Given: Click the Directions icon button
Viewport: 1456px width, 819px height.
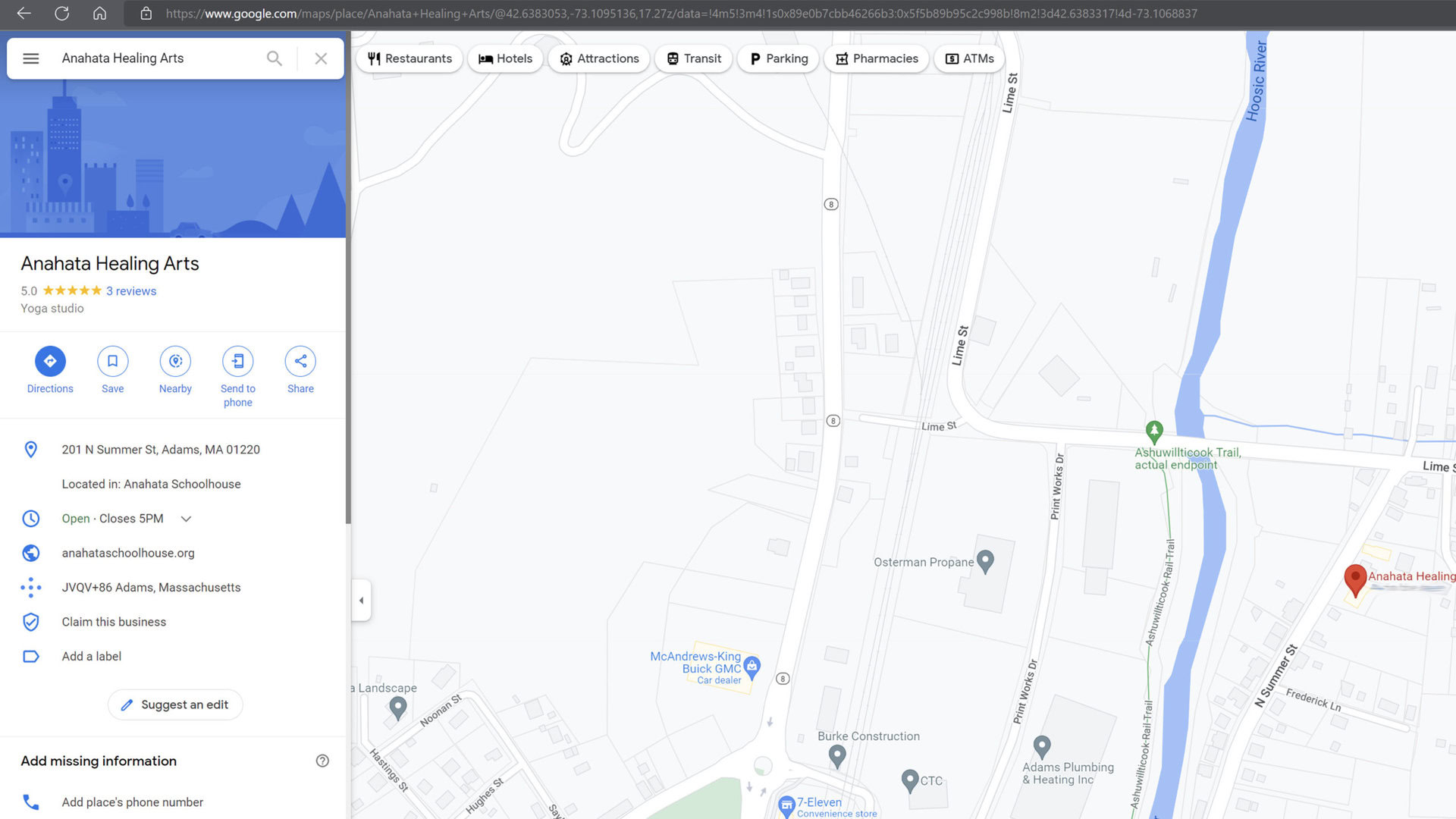Looking at the screenshot, I should pyautogui.click(x=50, y=361).
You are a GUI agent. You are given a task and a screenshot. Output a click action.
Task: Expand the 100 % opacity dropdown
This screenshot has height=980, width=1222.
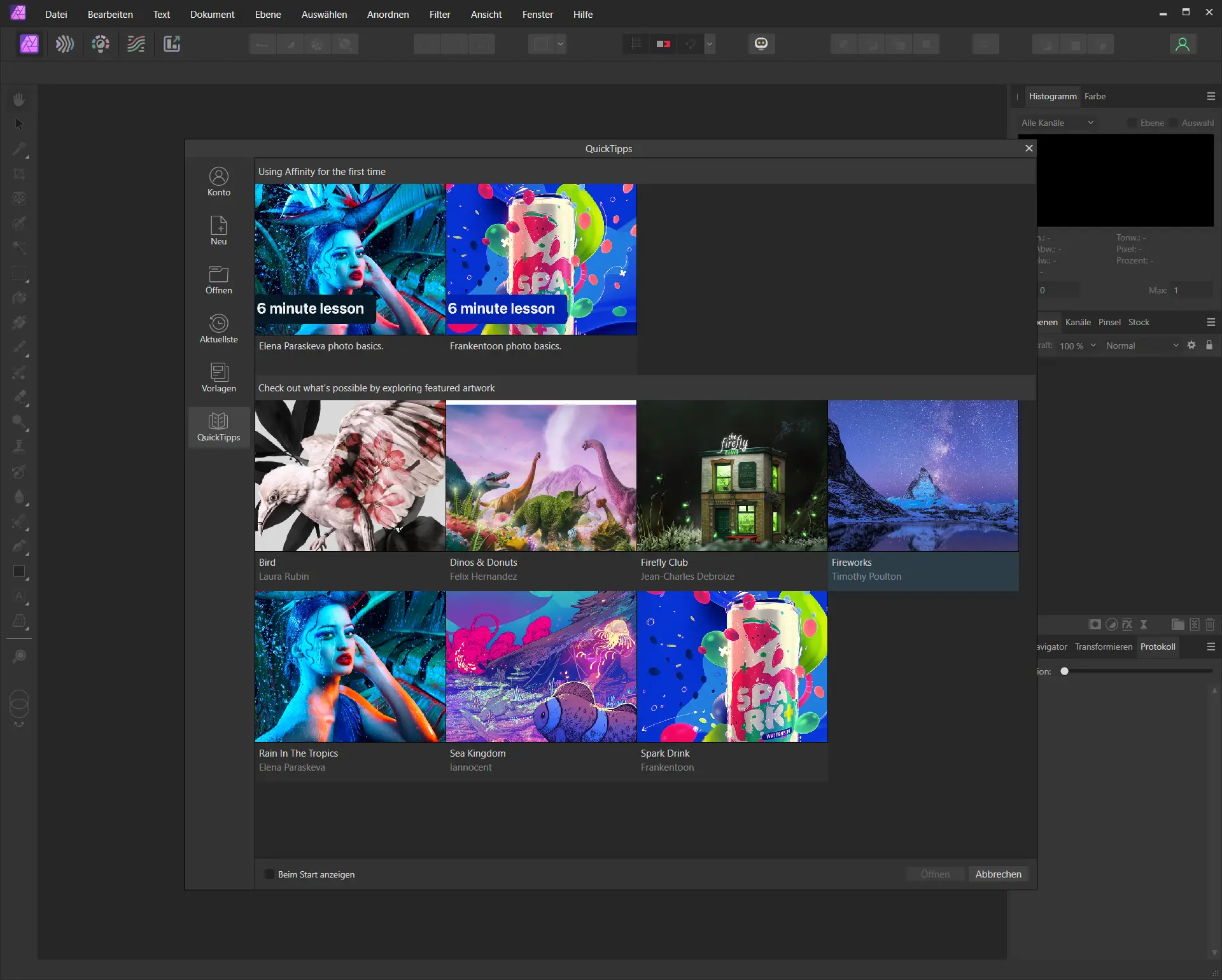(x=1093, y=346)
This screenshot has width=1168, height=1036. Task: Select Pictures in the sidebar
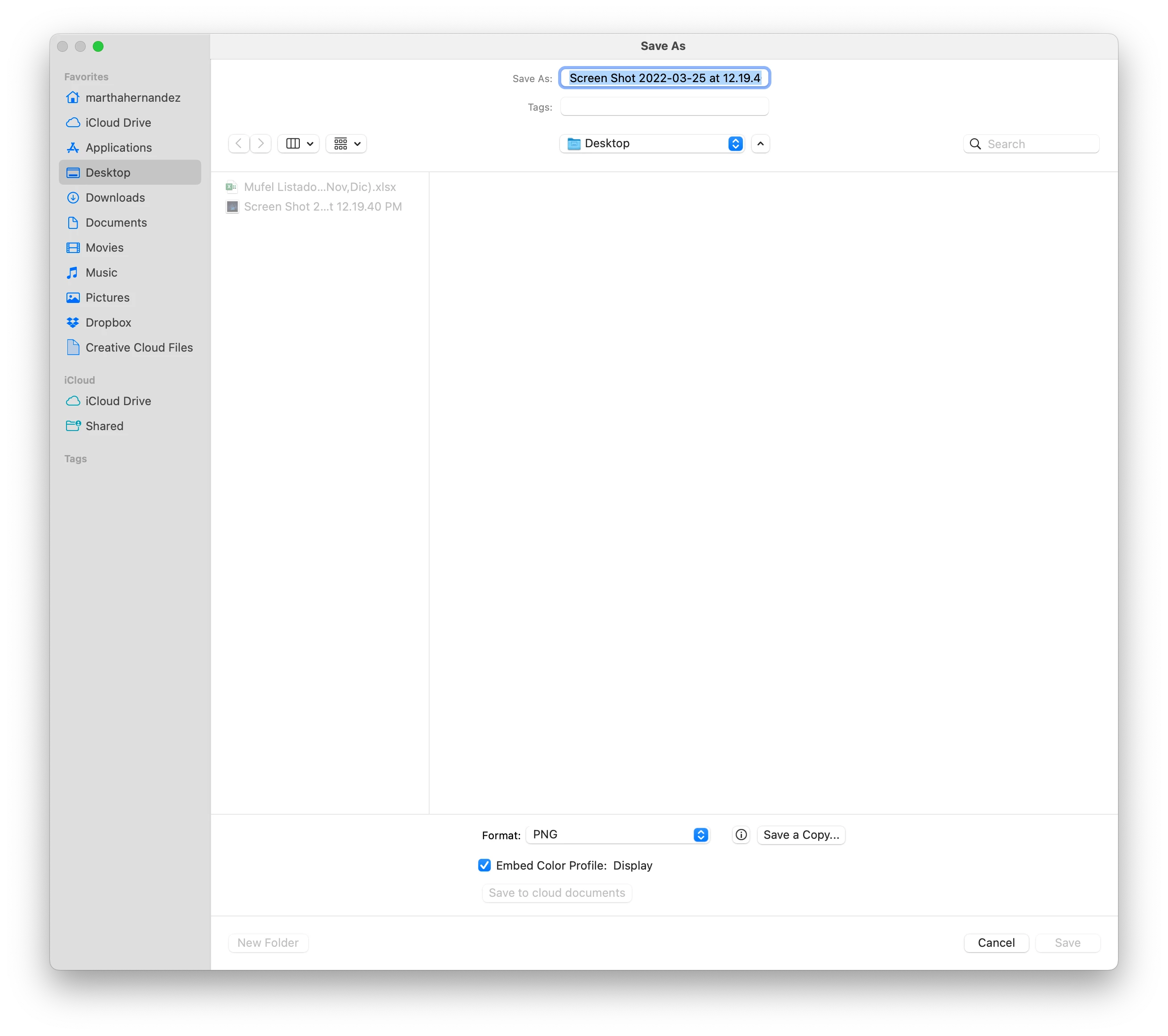click(108, 298)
__________________________________________________
BRIEF:
Return exactly the lines from the one with "You are a GUI" through the last line of the entries above, both ends included. No pictures may appear in the copy.

TASK RESPONSE:
You are a GUI agent. You are given a task and a screenshot. Output a click action.
Task: Expand the 100 % opacity dropdown
This screenshot has height=980, width=1222.
(x=1093, y=346)
This screenshot has width=1168, height=1036. Task: Select Pictures in the sidebar
click(108, 298)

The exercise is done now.